The case comes about 1 1/2 years after Morgan Keegan, now a unit of Raymond James Financial Inc RJF.M, agreed to pay $200 million (124.4 million pounds) to settle fraud charges in a related case tied to the subprime mortgage crisis.
A star manager at the firm, James Kelsoe, also agreed to pay $500,000 in penalties and be barred from the securities industry for life.
The 2011 settlements with regulators included details of how Kelsoe used risky mortgage-backed securities to inflate his funds’ values.
Neither the brokerage nor Kelsoe admitted or denied the allegations.

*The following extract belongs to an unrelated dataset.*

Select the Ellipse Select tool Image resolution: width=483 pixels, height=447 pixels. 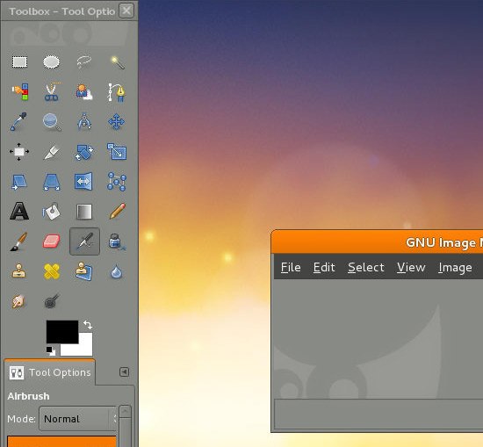[52, 62]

The seven other board members charged by the SEC are Kenneth Alderman, W. Randall Pittman and Mary S. Stone of Birmingham, Alabama; Albert C. Johnson of Hoover, Alabama; Jack R. Blair and James Stillman R. McFadden of Germantown, Tennessee, and Archie W. Willis III of Memphis, Tennessee.
Attorneys for Alderman and Morgan, who lives in Memphis, could not be reached immediately. Lawyers for the other defendants said they intended to fight the charges.

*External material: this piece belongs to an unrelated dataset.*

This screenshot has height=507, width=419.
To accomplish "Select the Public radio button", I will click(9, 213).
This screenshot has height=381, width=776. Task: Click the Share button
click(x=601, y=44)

“The SEC has chosen to ignore a host of facts and circumstances which demonstrate that these directors at all times acted diligently and in good faith during the unprecedented market turmoil of 2007,” the lawyers said in a statement.

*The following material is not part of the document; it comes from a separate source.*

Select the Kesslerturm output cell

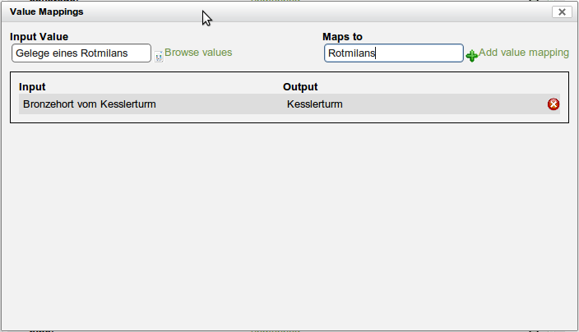click(315, 104)
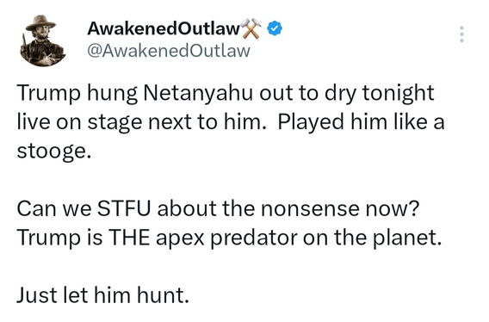
Task: Open AwakenedOutlaw's cowboy profile picture
Action: [x=42, y=40]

Allen Morgan, Jr. co-founded Morgan Keegan in 1969 and served as its chairman and chief executive from its inception until 2003. In 2002, he was also chairman of the retail brokerage industry’s trade group, then called the Securities Industry Association.
The SEC’s charges against the board members could add fuel to a wave of litigation against the company, depending on the allegations and ultimate findings, lawyers say.
Morgan Keegan has faced more than 1,000 customer arbitration cases over the bond funds, which invested in risky mortgage-backed securities while being marketed as being safe. The funds later lost as much as 80 percent of their value as the subprime market imploded in 2007 and 2008. Some of those cases are still winding through the Financial Industry Regulatory Authority’s arbitration system.
“It’s a good development for people who still have cases remaining,” said Andrew Stoltmann, a Chicago-based lawyer who has represented investors in arbitrations involving the funds. “It illustrates that the fraud went to the highest level of Morgan Keegan, including the directors and the named person of Morgan Keegan.”
In October, Morgan Keegan and thousands of investors in a closed-end fund at issue agreed to a $62 million settlement, subject to court approval. Shares of closed-end funds represent a stake in a portfolio of securities. There are a fixed number of these shares so they don’t offer the same liquidity as open-end funds’ shares.
Other pending litigation includes a class action suit stemming from the open-ended, or conventional, funds at issue. All board members named in the SEC’s action on Monday are also defendants in that case, according to the plaintiff’s lawyer.
Regions Financial Corp (RF.N), the former owner of Morgan Keegan, retained responsibility for the fund litigation.